EXERCISE PROMPT: When you reach the line that contains "You are a computer-use", begin copying exactly and continue through the last line below. Do not copy pictures.

### THE RECORDS

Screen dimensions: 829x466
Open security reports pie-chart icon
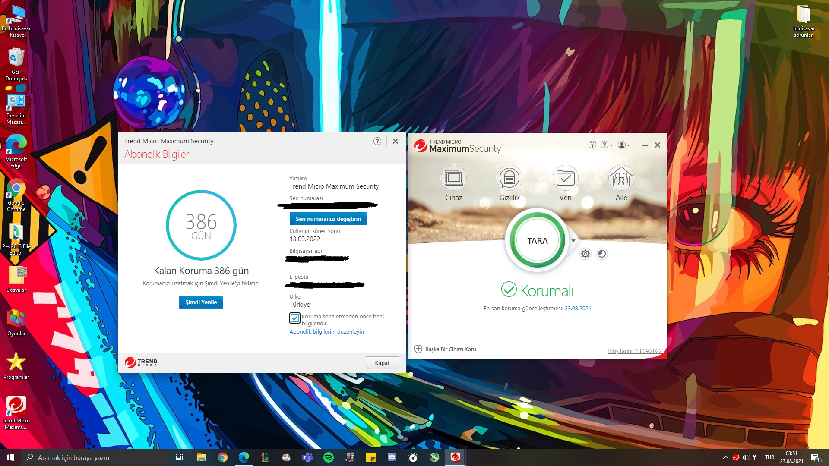[x=601, y=254]
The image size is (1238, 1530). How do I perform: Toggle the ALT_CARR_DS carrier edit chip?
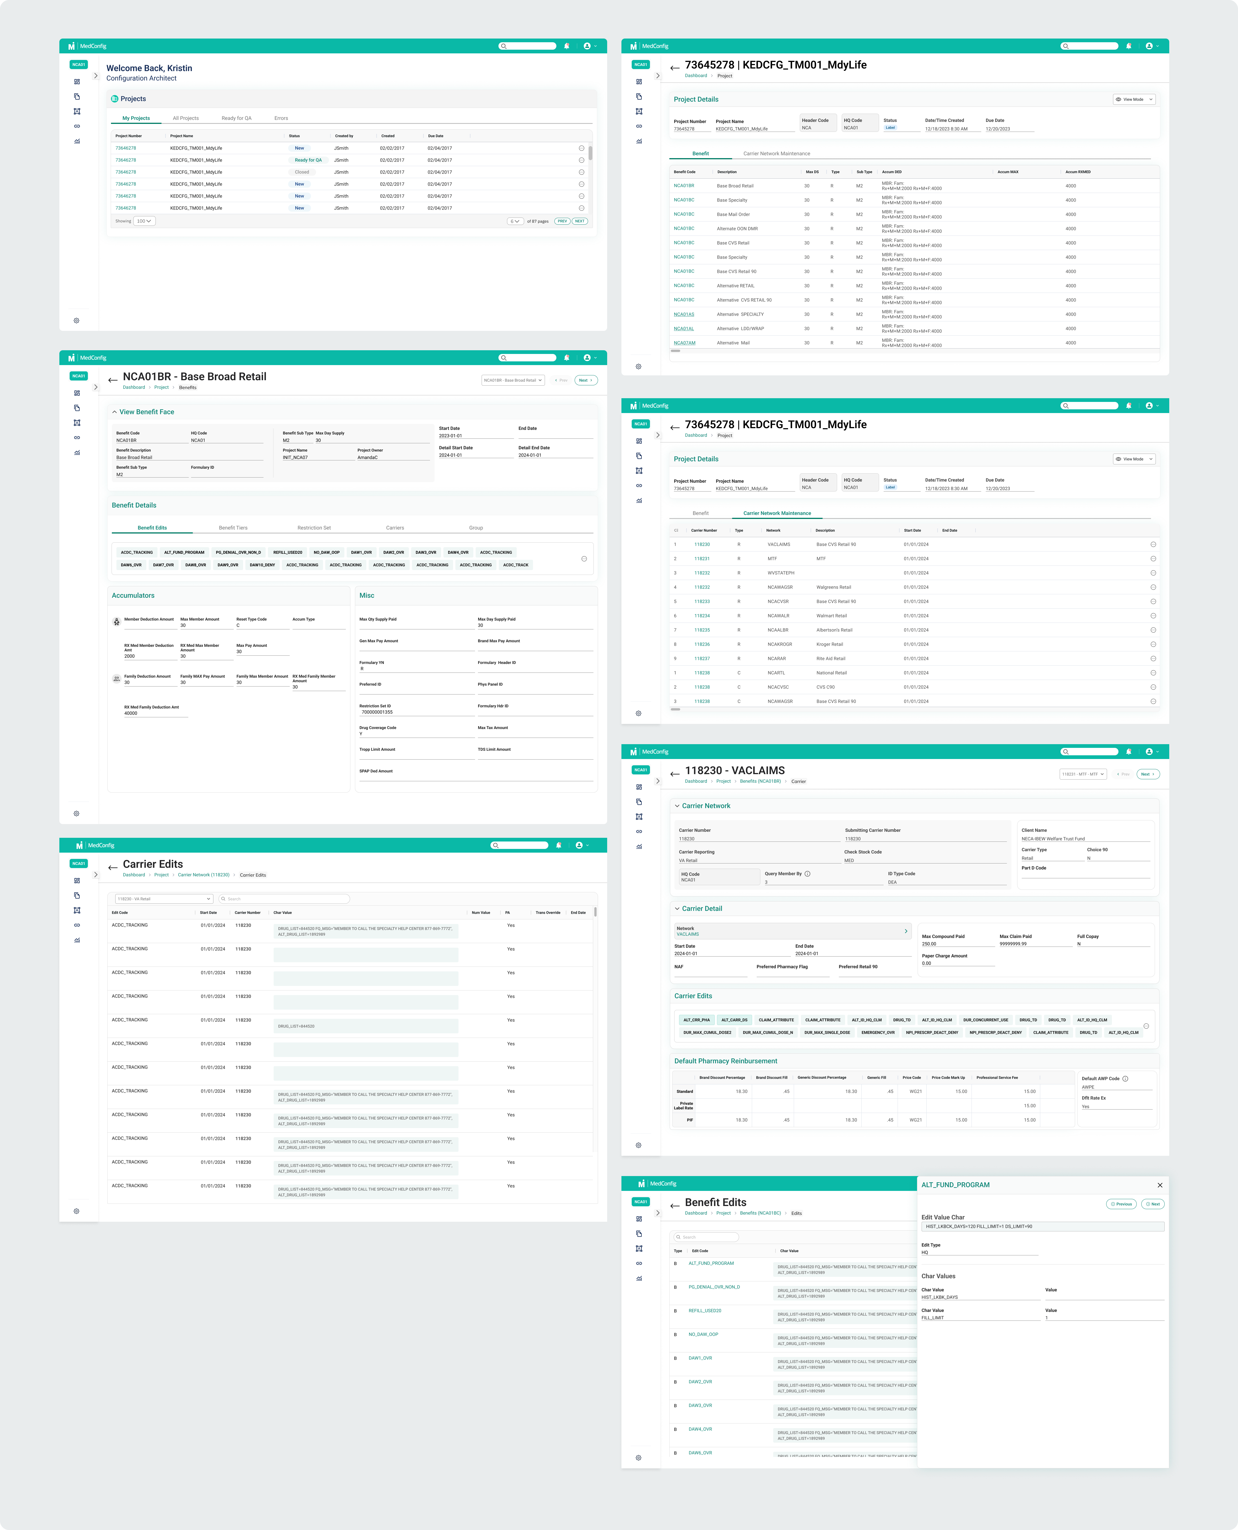click(734, 1020)
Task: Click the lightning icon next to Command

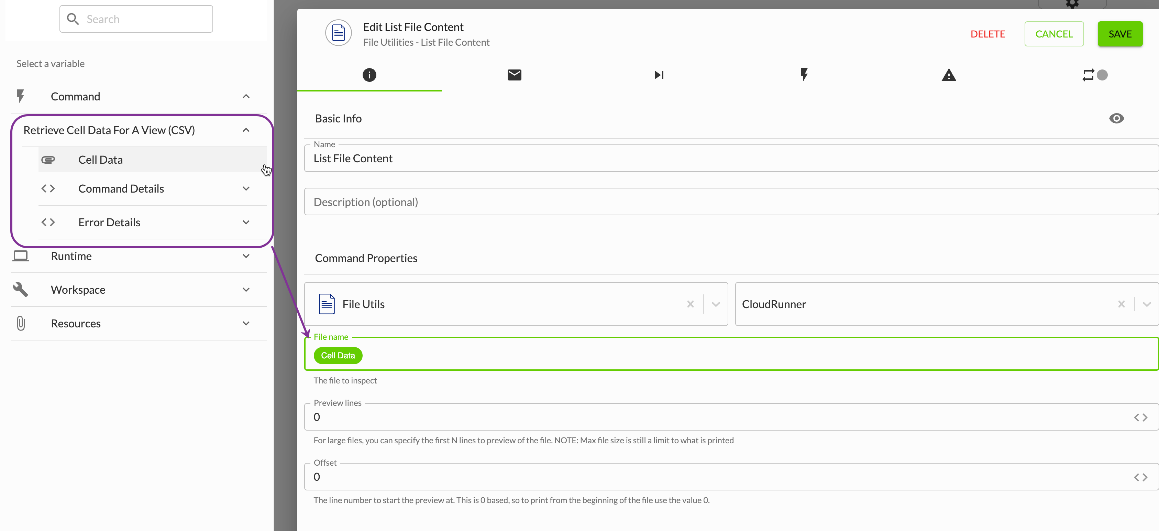Action: (x=21, y=96)
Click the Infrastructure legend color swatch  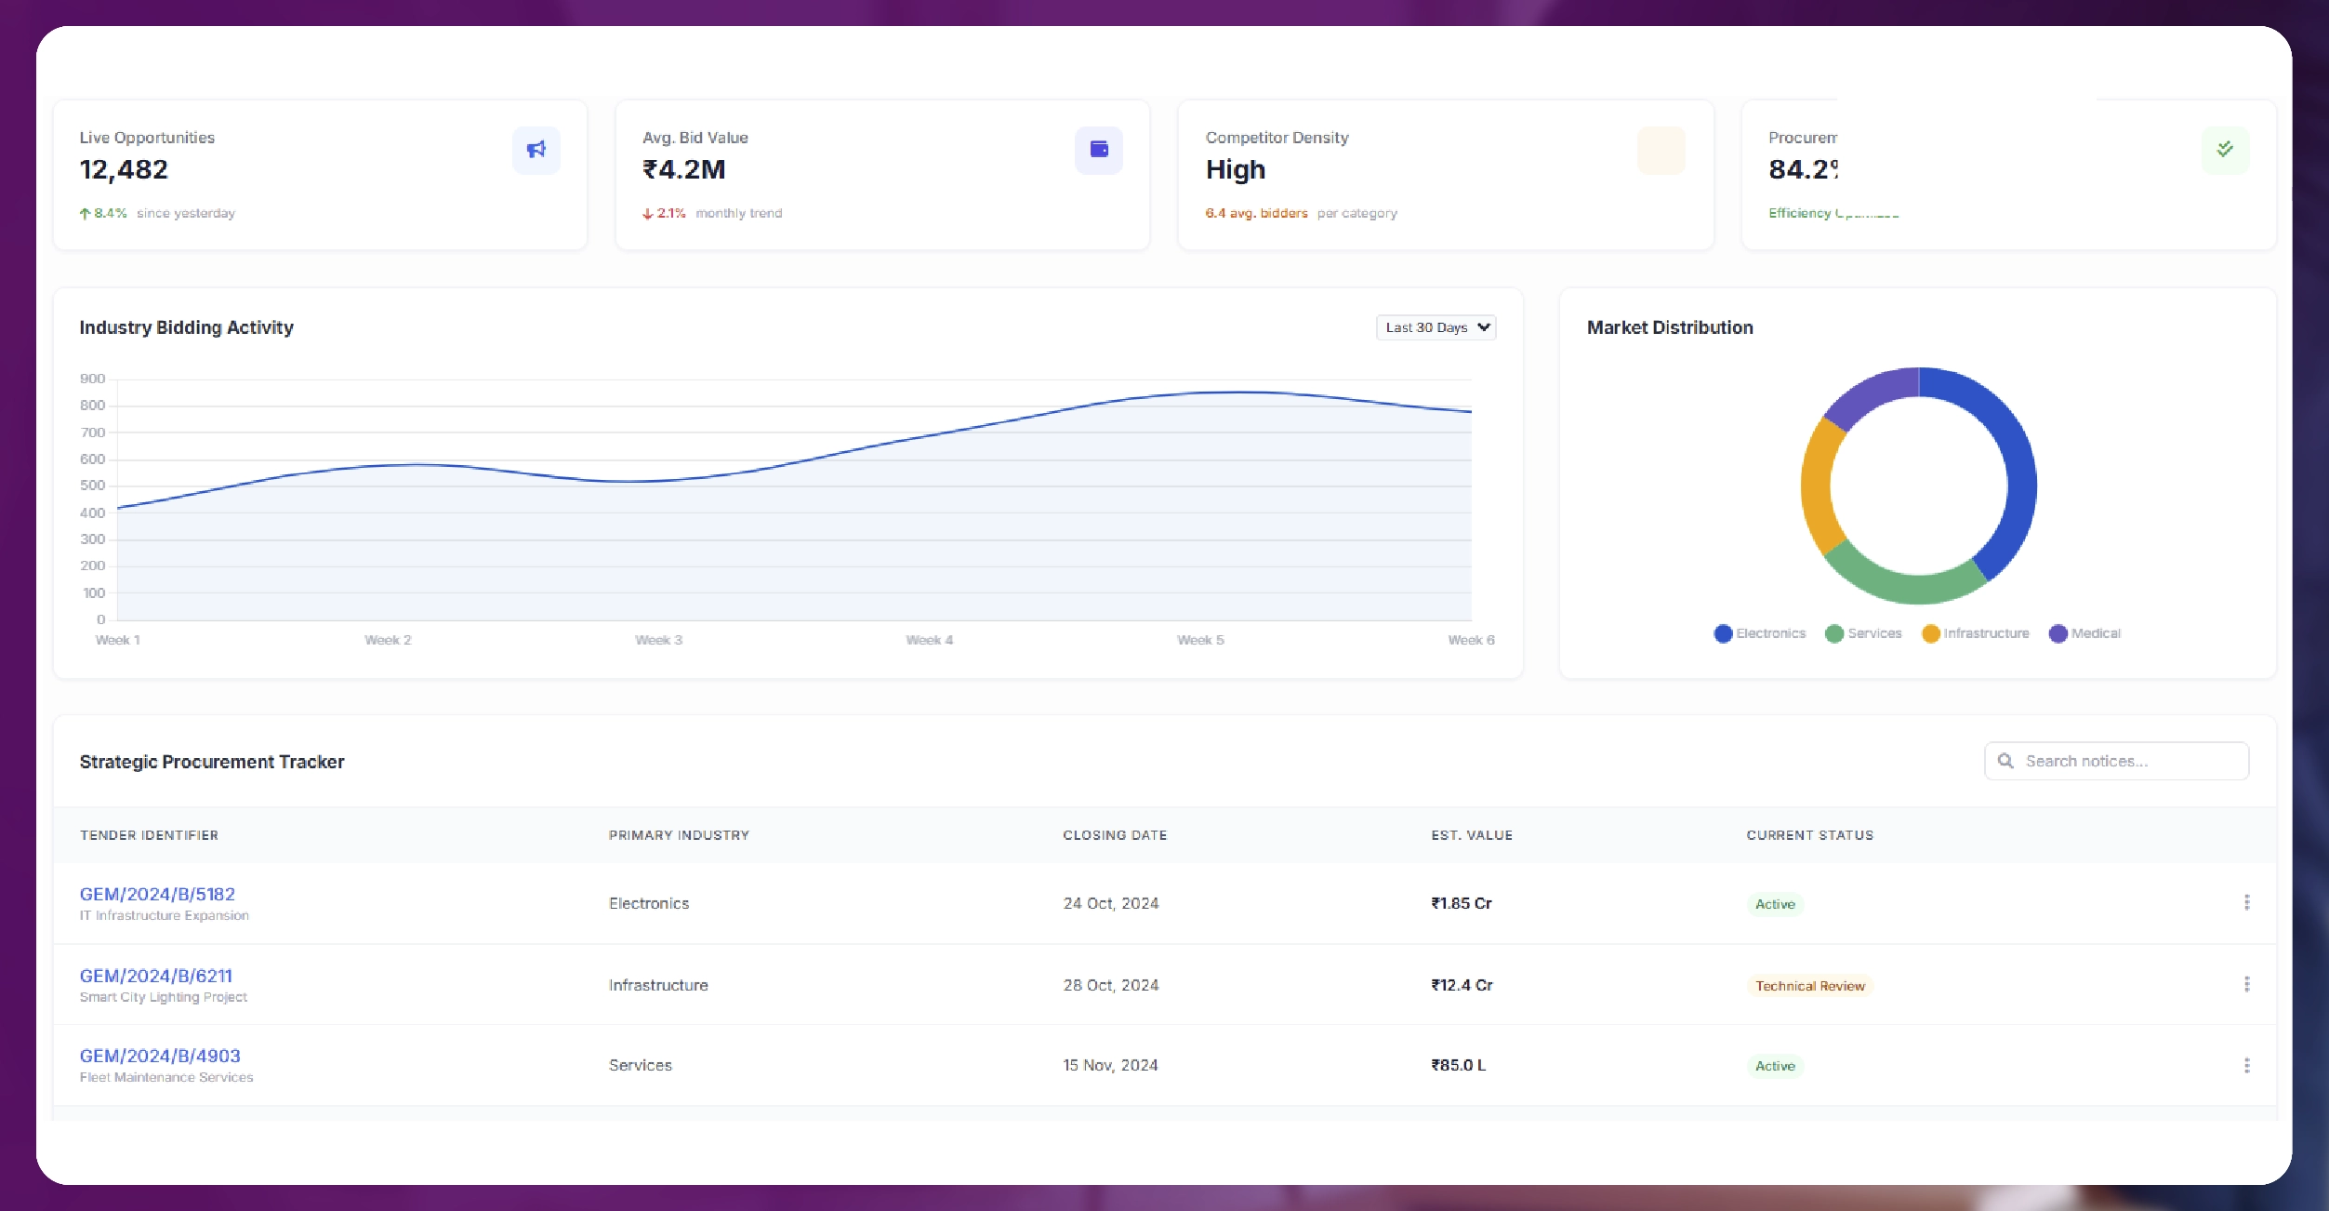pyautogui.click(x=1930, y=633)
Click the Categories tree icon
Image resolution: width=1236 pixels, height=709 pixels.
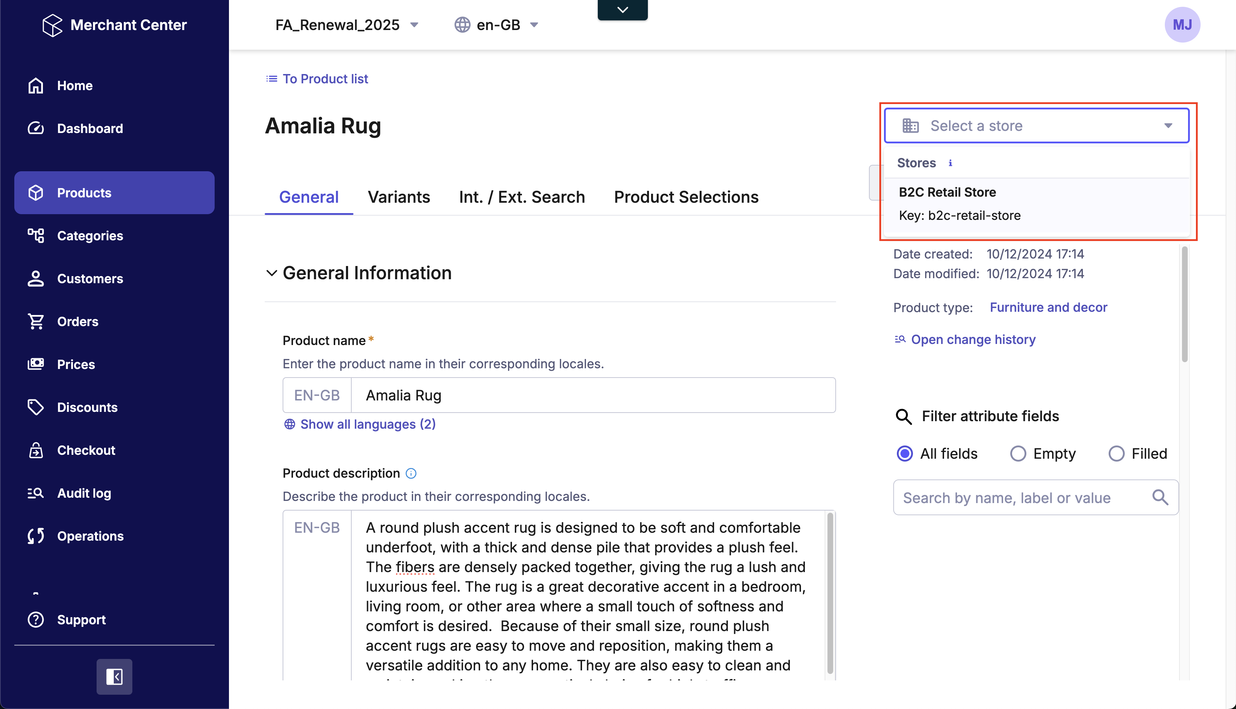pos(36,236)
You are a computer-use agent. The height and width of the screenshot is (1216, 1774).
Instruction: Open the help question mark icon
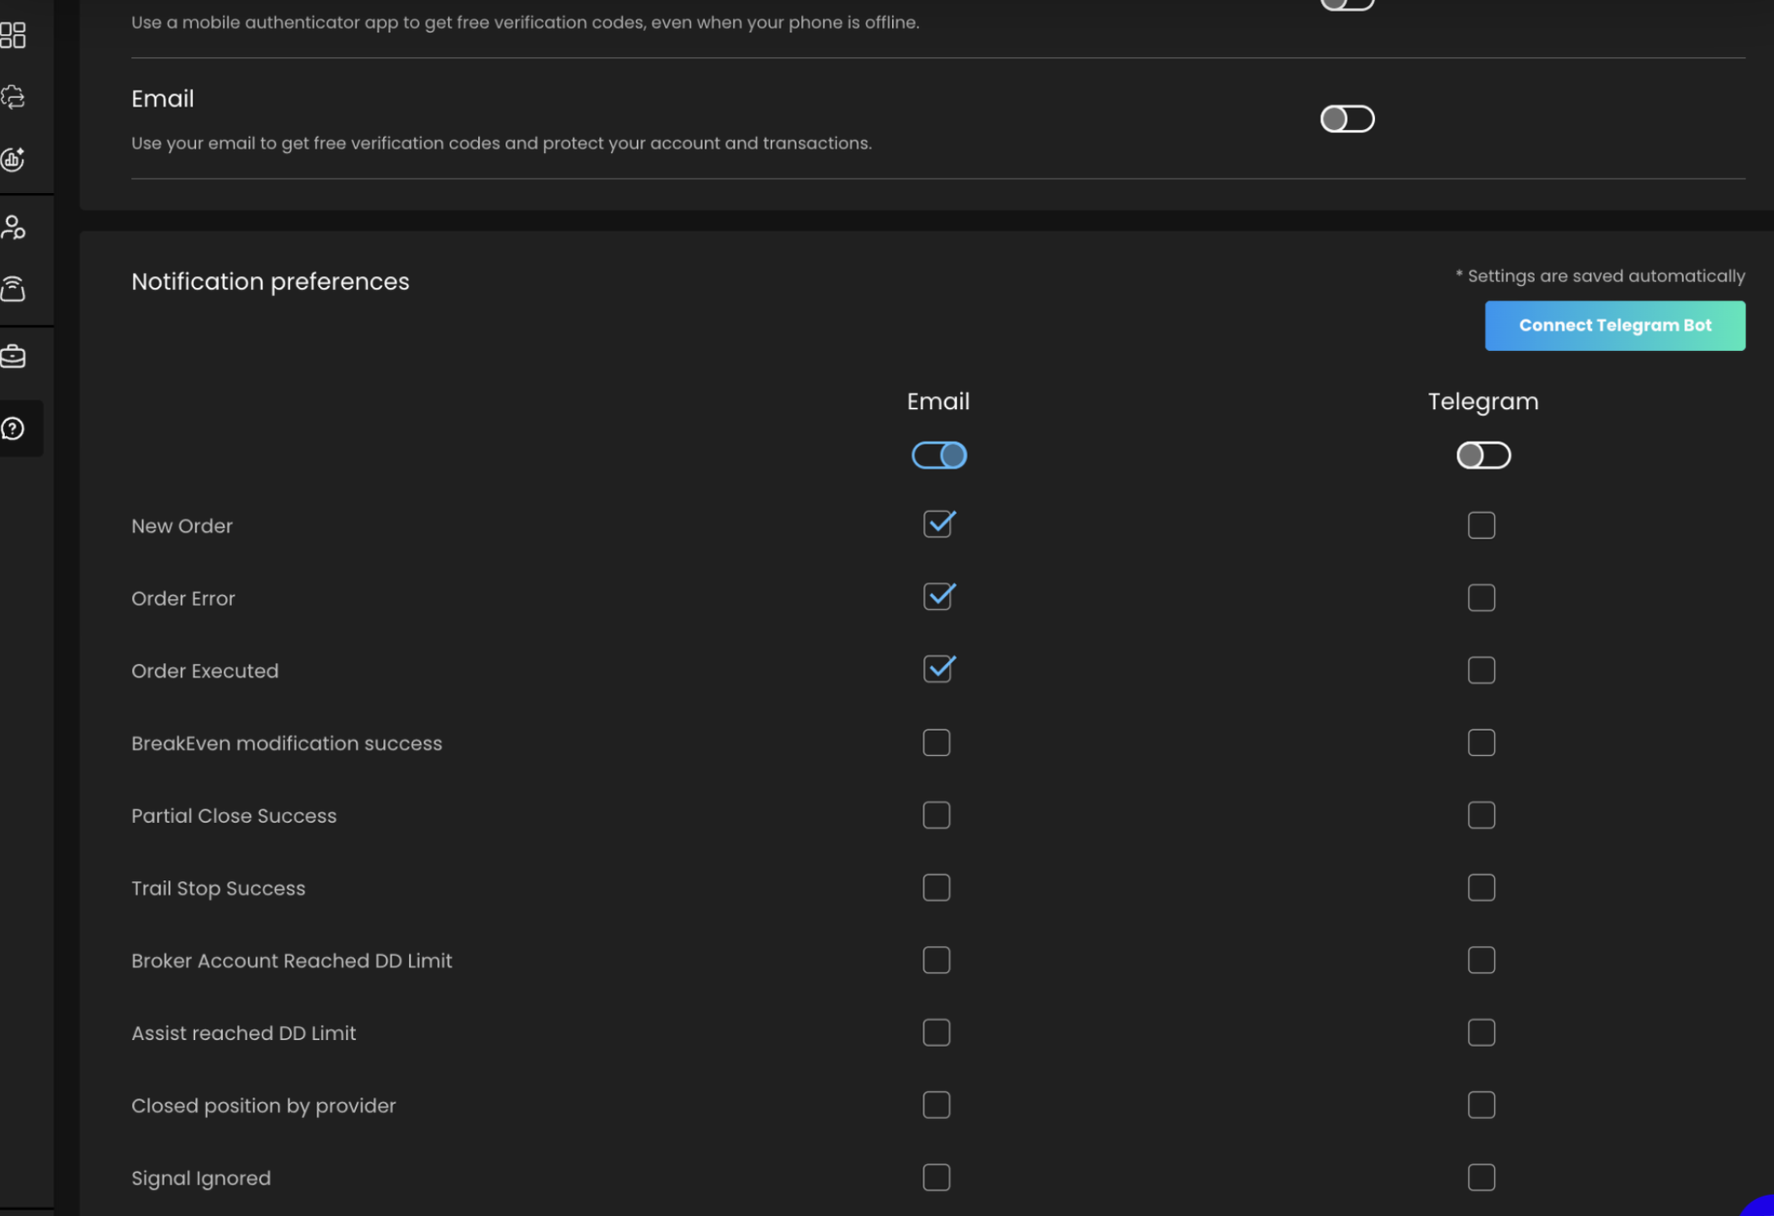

######

EXERCISE OUTPUT:
You are a computer-use agent. The height and width of the screenshot is (1216, 1774).
Instruction: Open the help question mark icon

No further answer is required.